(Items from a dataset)
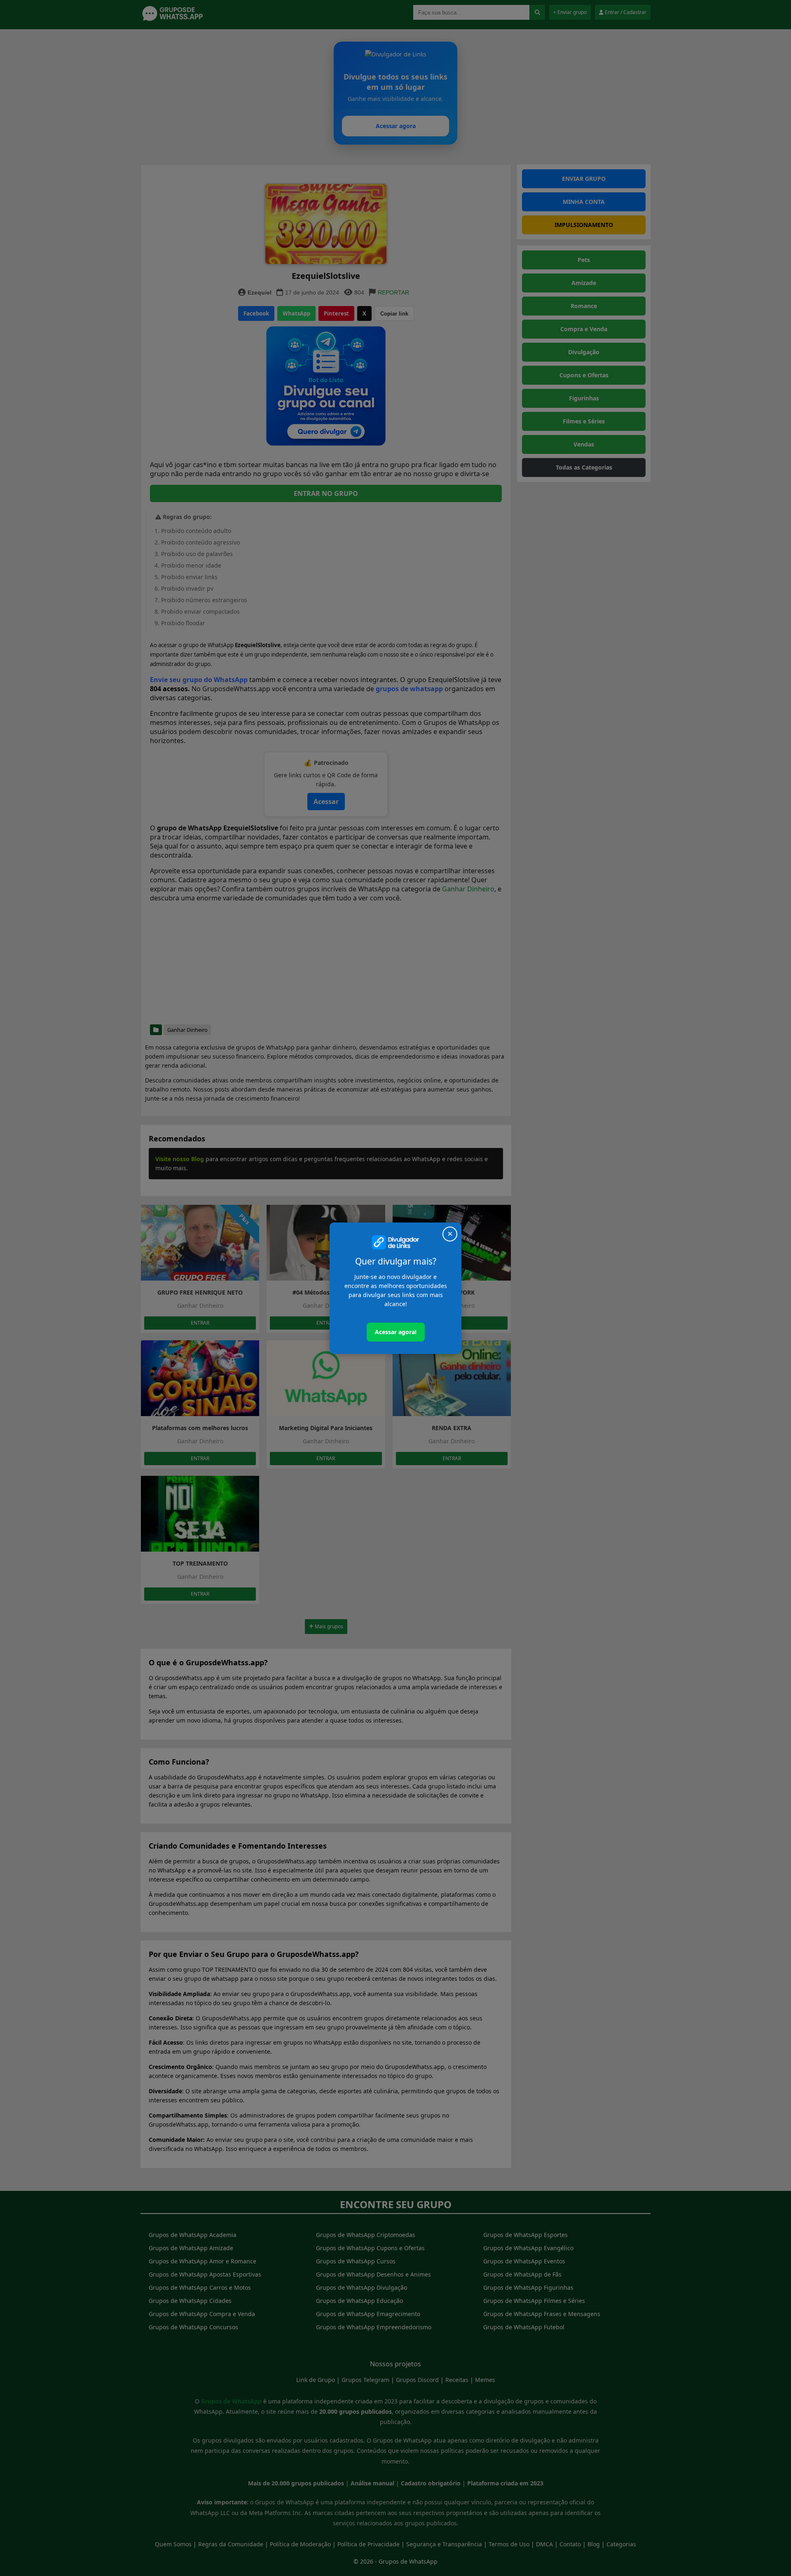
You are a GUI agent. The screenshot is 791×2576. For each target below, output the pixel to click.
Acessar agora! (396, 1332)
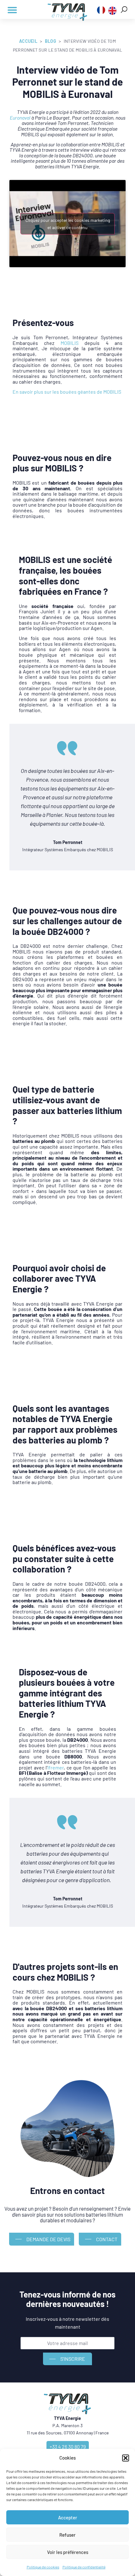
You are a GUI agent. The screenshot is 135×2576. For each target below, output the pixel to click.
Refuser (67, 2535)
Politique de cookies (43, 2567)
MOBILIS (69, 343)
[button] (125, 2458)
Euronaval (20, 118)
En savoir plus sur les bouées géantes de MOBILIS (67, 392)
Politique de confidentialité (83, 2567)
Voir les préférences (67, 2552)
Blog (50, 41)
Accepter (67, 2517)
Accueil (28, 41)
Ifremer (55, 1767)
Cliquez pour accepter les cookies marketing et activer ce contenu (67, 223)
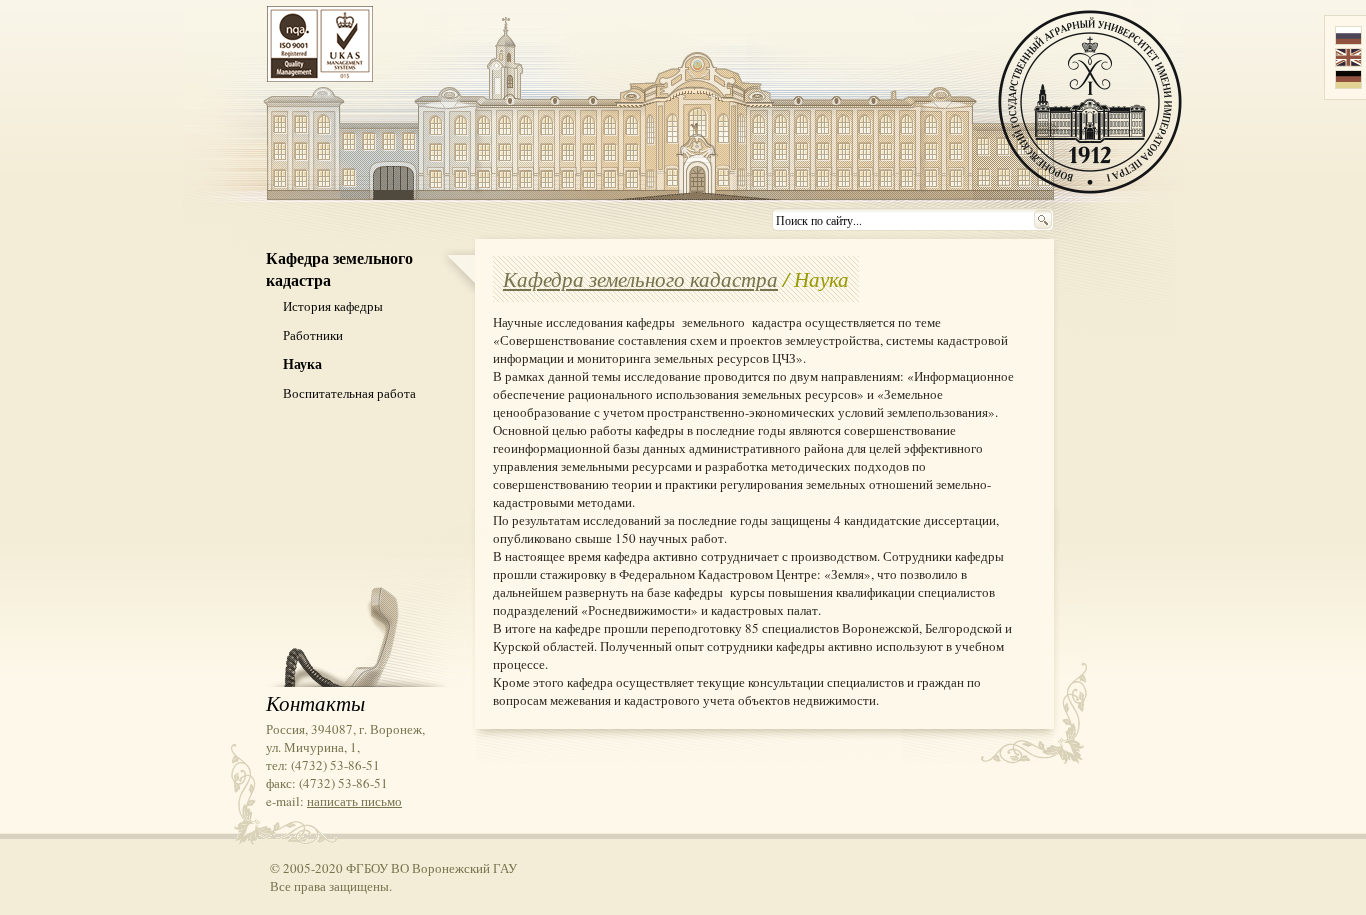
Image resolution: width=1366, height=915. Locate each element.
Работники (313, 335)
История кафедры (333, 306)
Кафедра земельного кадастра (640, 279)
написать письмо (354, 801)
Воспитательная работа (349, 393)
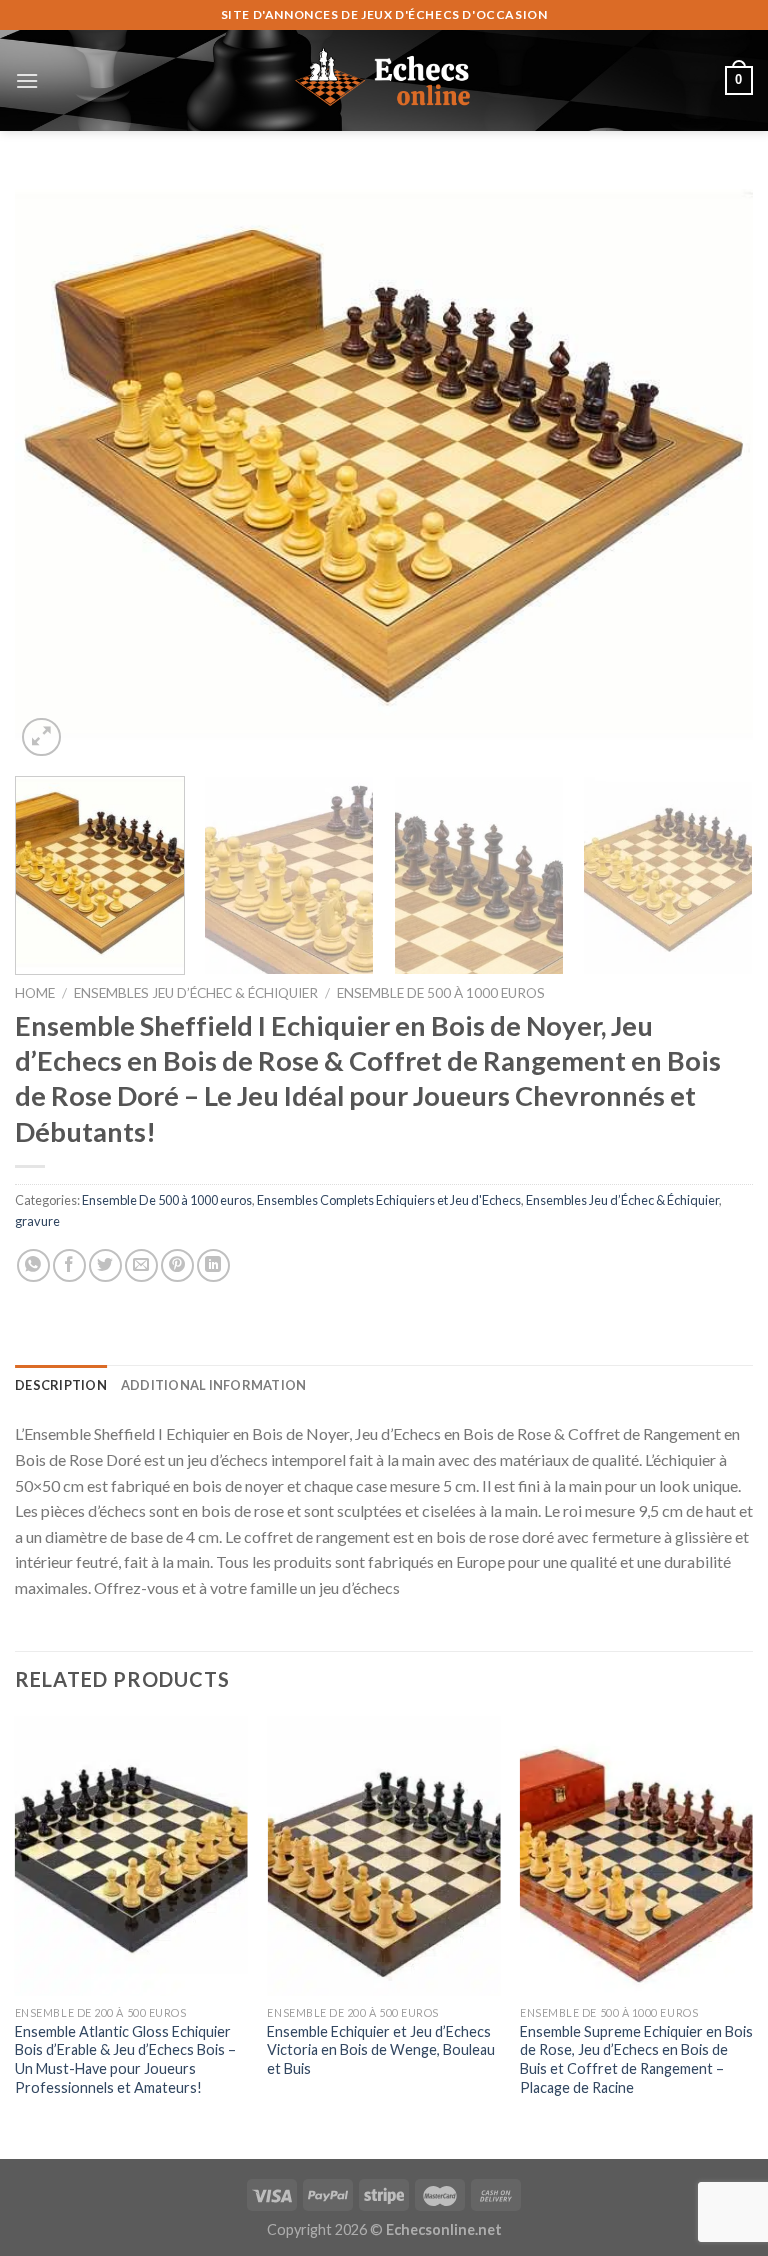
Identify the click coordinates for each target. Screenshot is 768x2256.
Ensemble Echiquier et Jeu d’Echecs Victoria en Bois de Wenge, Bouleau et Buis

> WHAT THIS TASK INVOLVES
Your answer must be an exact copy of the entries above, with no pictures in it.

> WRITTEN ANSWER
You are a GUI agent. The screenshot is 791×2576. For each target below, output the pixel to click.
Acessar agora! (396, 1332)
You are a GUI agent. The screenshot is 135×2576. For each target below, output the pixel to click.
Refuser (67, 2535)
Politique de cookies (43, 2567)
MOBILIS (69, 343)
[button] (125, 2458)
Euronaval (20, 118)
En savoir plus sur les bouées géantes de MOBILIS (67, 392)
Politique de confidentialité (83, 2567)
Voir les préférences (67, 2552)
Blog (50, 41)
Accepter (67, 2517)
Accueil (28, 41)
Ifremer (55, 1767)
Cliquez pour accepter les cookies marketing et activer ce contenu (67, 223)
Image resolution: width=1366, height=915. Locate each element.
Работники (313, 335)
История кафедры (333, 306)
Кафедра земельного кадастра (640, 279)
написать письмо (354, 801)
Воспитательная работа (349, 393)
Identify the click coordinates for each target. Screenshot is 768x2256.
Ensemble Echiquier et Jeu d’Echecs Victoria en Bois de Wenge, Bouleau et Buis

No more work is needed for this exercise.